Armand Hammer is an American hip hop duo from New York City. It consists of Billy Woods and Elucid.

History
In September 2013, Armand Hammer released a mixtape, Half Measures. It was produced by Steel Tipped Dove, Blockhead, Uncommon Nasa, and Small Pro, among others. In October that year, the duo released the first studio album, Race Music, which was produced by the likes of Steel Tipped Dove, Marmaduke, Willie Green, and Blue Sky Black Death. Tiny Mix Tapes called it "a potent record about life, art, sex, drugs, politics, and violence." The Village Voice included it on the "10 Best New York City Rap Albums of 2013" list. On October 25, 2013, "Shark Fin Soup" was included on Spins "Rap Songs of the Week" list.

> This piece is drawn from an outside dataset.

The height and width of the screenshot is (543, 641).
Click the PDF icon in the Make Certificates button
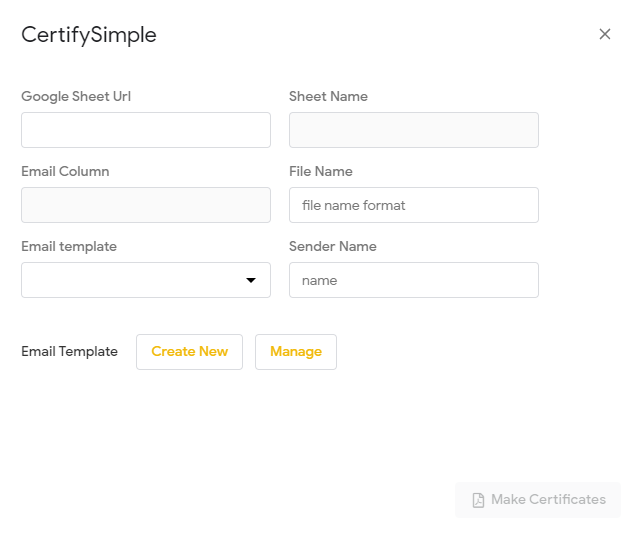(478, 500)
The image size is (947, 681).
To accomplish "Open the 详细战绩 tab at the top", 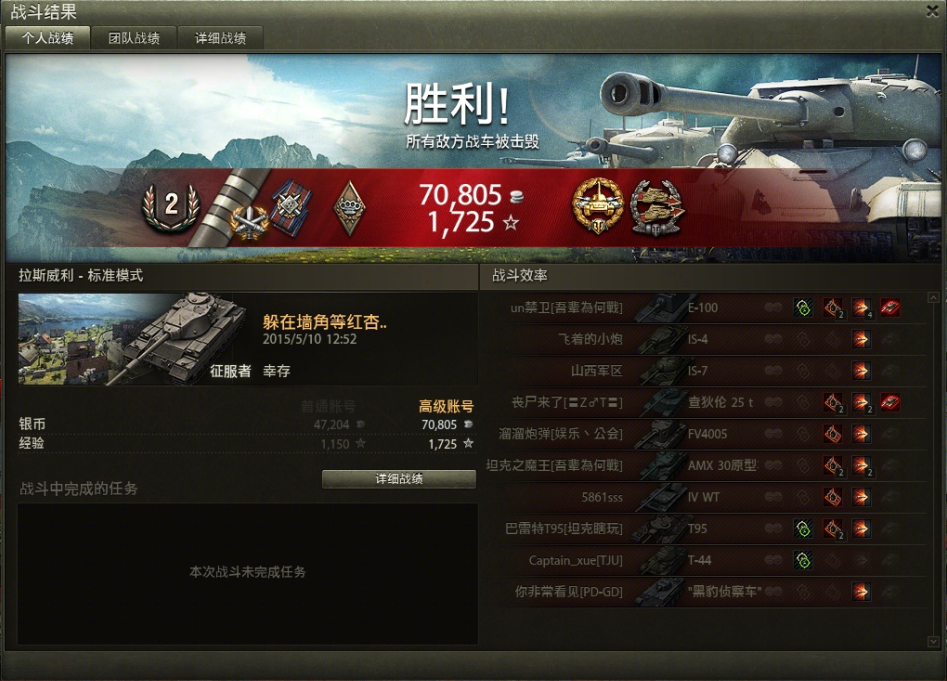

In 2014, the duo released an EP, Furtive Movements. The Village Voice included it on the "10 Best New York City Rap Albums of 2014" list. In 2017, the duo released a studio album, Rome. Stereogum placed it at number 28 on the "40 Best Rap Albums of 2017" list. In 2018, the duo released a studio album, Paraffin. PopMatters placed it at number 65 on the "70 Best Albums of 2018" list, while Stereogum placed it at number 4 on the "10 Best Rap Albums of 2018" list. It was also included on Pitchforks "Best Rap Albums of 2018" list, as well as The A.V. Clubs "Best Hip-Hop Albums of 2018" list.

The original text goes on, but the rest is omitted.